Finally there is agriculture: the Chinese are huge consumers of everything from Maine lobster to American cranberries. Add it all up and on OECD data China now imports about 10% of the world’s goods and services. The key point here, says McMahon, is that the numbers are huge. It is impossible to say how China’s problems might affect such a range of products, let alone the global economy as a whole – but pretty dim to think they won’t.

The party endures

However, only to look at the immediate economic effect on the West is to miss what might be a more important dynamic – politics. Income inequality in China is some of the worst in the world. But, thanks to the stunning improvements in personal prosperity – no-one under 40 has ever known either recession or GDP growth at less than 6.5% (on official statistics, anyway) – the Chinese are hugely optimistic about the future. In his book, McMahon points to surveys showing that 80% of people think their children will have a better standard of living than them (in the US 60% think it will be worse). People will put up with a lot for economic growth – and the Chinese have (corruption, miserable working conditions, residency restrictions that separate them from their children, extreme inequality and curtailed freedom). But they’ve done so in exchange for constantly rising prosperity.

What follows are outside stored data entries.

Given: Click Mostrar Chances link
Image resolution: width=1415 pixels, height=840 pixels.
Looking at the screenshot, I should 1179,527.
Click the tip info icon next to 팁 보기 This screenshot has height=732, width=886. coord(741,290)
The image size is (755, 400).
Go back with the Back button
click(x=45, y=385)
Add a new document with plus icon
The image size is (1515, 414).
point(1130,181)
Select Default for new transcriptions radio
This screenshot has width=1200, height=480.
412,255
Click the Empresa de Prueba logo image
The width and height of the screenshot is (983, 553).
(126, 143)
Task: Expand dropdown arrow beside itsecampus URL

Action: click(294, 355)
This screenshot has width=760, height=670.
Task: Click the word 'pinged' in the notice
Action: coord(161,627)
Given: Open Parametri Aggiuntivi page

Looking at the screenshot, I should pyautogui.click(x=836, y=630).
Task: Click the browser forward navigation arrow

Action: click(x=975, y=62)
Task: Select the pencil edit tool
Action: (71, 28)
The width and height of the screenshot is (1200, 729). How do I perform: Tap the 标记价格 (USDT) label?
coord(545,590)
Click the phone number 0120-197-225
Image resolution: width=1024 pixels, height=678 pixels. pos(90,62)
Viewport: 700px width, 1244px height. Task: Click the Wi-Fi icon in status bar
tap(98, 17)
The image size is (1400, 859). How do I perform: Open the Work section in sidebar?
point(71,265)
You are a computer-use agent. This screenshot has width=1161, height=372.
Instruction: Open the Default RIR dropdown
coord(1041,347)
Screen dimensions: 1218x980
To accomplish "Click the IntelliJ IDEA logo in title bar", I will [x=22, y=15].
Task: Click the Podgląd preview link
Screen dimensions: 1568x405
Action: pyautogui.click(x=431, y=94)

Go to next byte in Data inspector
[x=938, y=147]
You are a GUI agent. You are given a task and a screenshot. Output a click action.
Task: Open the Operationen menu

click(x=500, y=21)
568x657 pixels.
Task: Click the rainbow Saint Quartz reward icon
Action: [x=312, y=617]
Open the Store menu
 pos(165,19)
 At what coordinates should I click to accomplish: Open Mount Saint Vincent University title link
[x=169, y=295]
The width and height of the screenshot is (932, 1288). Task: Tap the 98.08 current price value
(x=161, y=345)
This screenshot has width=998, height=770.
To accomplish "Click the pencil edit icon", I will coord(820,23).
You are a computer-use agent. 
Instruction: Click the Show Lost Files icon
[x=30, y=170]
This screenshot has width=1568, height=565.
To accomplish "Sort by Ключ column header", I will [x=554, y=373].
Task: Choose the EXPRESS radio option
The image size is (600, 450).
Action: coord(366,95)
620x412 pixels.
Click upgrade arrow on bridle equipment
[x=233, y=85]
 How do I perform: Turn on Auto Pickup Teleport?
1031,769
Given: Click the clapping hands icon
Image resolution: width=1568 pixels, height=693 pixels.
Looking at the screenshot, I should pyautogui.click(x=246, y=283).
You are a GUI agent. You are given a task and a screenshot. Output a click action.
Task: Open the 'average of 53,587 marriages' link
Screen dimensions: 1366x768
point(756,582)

What happens if the economy breaks the deal, particularly if all the things that really worry the new middle classes (food safety, pollution, quality of domestic education) aren’t sorted out? The default opinion in the West is that the communist party will collapse. It won’t. It survived the Great Leap Forward, the Cultural Revolution, the Tiananmen protests and the breaking of the iron rice bowl. It can weather this, says McMahon. But unrest could force a change in political direction. To populism? Nationalism? Authoritarianism? We don’t know. What we do know is that “China doesn’t need to experience a change in government to experience a change in governance”. And given the size of China, that’s something that will affect us all. Most people think this is China’s century, says McMahon, the result of “40 years of hard-won prosperity off the back of tough minded reform and sacrifice,” as he puts it in the book. But without radical reform, it can’t possibly be.